Chouhan's own record in Madhya Pradesh, where he served four terms as Chief Minister from 2005 onward, includes state-level campaigns on soil and water conservation that similarly wove traditional practices into mainstream policy communication. His current ministerial portfolio — covering both agriculture and rural development — gives him a broad institutional platform to advance such a campaign at the national level.
The Bharatiya Janata Party has consistently used cultural and religious framing to communicate on environmental and agricultural stewardship, positioning traditional knowledge as complementary to modern land-use and farming policy. This campaign follows that established pattern.
Stakeholders and Impact
Farmers and rural communities are the primary audience for this campaign.
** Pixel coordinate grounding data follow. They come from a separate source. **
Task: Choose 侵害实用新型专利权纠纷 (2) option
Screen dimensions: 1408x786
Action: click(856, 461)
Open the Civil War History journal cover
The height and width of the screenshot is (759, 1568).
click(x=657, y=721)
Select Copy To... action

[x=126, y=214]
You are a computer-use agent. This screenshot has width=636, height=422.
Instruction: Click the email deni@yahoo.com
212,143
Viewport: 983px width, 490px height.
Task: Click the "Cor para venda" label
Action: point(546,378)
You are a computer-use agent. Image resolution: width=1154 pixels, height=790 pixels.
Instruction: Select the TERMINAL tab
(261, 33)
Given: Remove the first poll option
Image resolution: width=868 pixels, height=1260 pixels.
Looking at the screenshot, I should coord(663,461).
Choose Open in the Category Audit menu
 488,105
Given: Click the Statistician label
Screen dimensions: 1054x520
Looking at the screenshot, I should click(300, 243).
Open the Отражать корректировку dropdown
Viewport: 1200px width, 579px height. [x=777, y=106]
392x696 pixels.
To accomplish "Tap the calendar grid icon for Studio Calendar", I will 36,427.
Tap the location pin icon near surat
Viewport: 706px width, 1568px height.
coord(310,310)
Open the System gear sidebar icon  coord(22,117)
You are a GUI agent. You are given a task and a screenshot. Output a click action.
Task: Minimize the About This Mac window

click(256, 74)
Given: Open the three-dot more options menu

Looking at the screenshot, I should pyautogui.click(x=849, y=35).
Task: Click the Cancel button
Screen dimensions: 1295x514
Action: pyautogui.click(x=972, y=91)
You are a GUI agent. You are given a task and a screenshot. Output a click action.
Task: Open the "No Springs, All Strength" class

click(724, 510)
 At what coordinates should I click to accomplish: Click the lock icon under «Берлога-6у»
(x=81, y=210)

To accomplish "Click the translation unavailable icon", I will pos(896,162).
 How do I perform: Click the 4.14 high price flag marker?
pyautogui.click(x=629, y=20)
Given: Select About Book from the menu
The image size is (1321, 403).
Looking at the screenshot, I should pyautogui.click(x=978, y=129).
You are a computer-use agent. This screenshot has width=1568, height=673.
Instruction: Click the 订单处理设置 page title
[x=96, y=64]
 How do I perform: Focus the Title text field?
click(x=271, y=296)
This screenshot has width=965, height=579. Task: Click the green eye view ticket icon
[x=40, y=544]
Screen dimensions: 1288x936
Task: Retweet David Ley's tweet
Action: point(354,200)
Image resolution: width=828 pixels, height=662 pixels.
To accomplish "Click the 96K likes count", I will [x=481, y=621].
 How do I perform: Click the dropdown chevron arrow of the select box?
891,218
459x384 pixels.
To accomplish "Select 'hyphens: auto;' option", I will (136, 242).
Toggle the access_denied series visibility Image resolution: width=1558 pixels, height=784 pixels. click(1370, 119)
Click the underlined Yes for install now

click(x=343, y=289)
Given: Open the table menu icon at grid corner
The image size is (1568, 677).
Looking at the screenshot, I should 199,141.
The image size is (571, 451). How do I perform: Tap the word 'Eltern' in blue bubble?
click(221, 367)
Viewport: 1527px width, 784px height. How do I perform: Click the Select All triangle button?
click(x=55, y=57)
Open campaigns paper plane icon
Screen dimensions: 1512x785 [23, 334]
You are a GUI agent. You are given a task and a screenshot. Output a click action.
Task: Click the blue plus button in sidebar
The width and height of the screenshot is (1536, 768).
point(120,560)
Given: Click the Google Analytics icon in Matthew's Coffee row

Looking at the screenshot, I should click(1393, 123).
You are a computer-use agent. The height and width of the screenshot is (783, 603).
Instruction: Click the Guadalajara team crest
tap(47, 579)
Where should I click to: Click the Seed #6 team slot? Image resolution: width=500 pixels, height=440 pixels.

By anchoring the message in the agrarian ritual cycle — sowing and harvest — Chouhan is signalling that the campaign is intended to resonate with cultivators who already hold the land in reverence.
Environmentalists and soil scientists have long argued that cultural attitudes toward land can reinforce or undermine conservation outcomes. A campaign that mobilises both sentiment and policy simultaneously could strengthen compliance with soil health norms and land-use regulations, particularly in states where agricultural land is under pressure from urbanisation and industrial expansion.
What's Next
The launch of #KhetBachaoAbhiyan is likely to be followed by on-ground events, possible state-level coordination, and formal scheme announcements under the agriculture and rural development ministries. Parliamentary discussions on land-use regulations affecting agriculture may also gain renewed momentum.
Whether the campaign translates into concrete legislative or budgetary measures — such as stricter norms on farmland conversion or enhanced funding for soil health programmes — will be the key indicator of its policy depth in the months ahead.